Ruidosos no, lo siguiente

ruidos

(10/10/2022) Como otras mañanas salgo a pasear la ciudad. Y lo hago por las orillas del río. Hay menos gente, menos ruido. Es el lugar adecuado para darse un baño de olores. De silencio.

 Luego vuelvo. Y como somos animales de hábitos mi vuelta casi siempre coincide con el recreo de los escolares. Y al silencio, a ese silencio que me acompañaba, lo matan de repente.

“¡Cuán gritan esos malditos!”, exclamo cuál émulo del don Juan de José Zorrilla.

 El contraste entre el murmullo de la ribera -el otoño suena a Vivaldi-, y el griterío de la muchachada es para echarse a llorar.

¿Habrá algún estudio comparativo sobre los patios más ruidosos de España? ¿Y de Europa? Ahora que todo se compara (las ciudades con mejor calidad de vida, los coches que expulsan menos gases a la atmósfera, las cárceles con los presos más educados etc. etc…) ¿habrá algún estudio comparativo, repito, sobre el ruido escolar en las distintas comunidades autónomas, departamentos, länder,  naciones o estados?

  De haberlo, ganaremos por goleada, me respondo.

# QUÉ SE PIDE:
Repite completo y sin ningún cambio el texto sobre el ruido escolar.

# MATERIAL DE ORIGEN:
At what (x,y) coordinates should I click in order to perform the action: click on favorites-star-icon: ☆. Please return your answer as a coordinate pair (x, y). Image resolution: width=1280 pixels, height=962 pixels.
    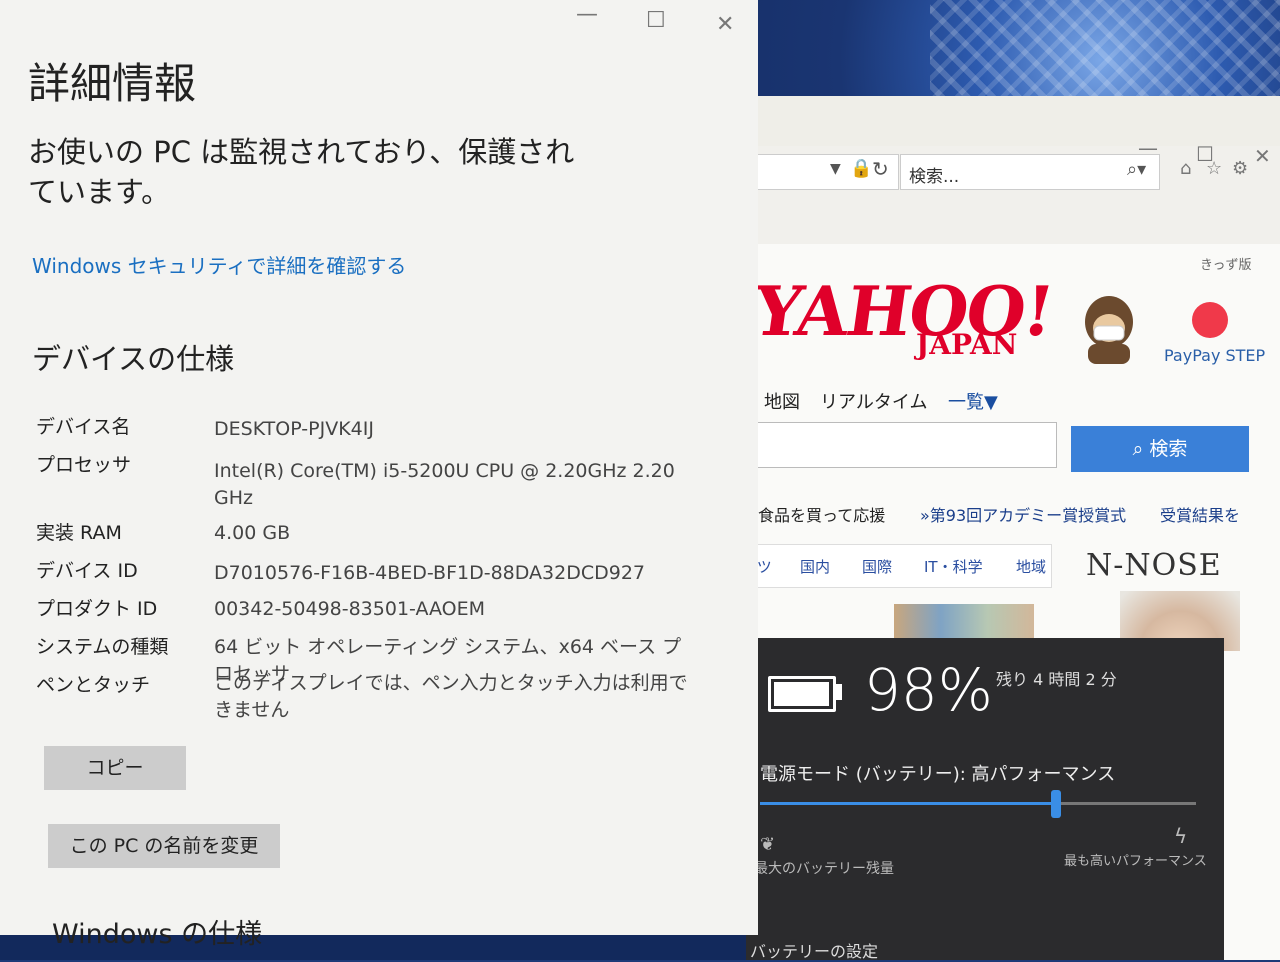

# SOLUCIÓN:
Ruidosos no, lo siguiente

ruidos

(10/10/2022) Como otras mañanas salgo a pasear la ciudad. Y lo hago por las orillas del río. Hay menos gente, menos ruido. Es el lugar adecuado para darse un baño de olores. De silencio.

 Luego vuelvo. Y como somos animales de hábitos mi vuelta casi siempre coincide con el recreo de los escolares. Y al silencio, a ese silencio que me acompañaba, lo matan de repente.

“¡Cuán gritan esos malditos!”, exclamo cuál émulo del don Juan de José Zorrilla.

 El contraste entre el murmullo de la ribera -el otoño suena a Vivaldi-, y el griterío de la muchachada es para echarse a llorar.

¿Habrá algún estudio comparativo sobre los patios más ruidosos de España? ¿Y de Europa? Ahora que todo se compara (las ciudades con mejor calidad de vida, los coches que expulsan menos gases a la atmósfera, las cárceles con los presos más educados etc. etc…) ¿habrá algún estudio comparativo, repito, sobre el ruido escolar en las distintas comunidades autónomas, departamentos, länder,  naciones o estados?

  De haberlo, ganaremos por goleada, me respondo.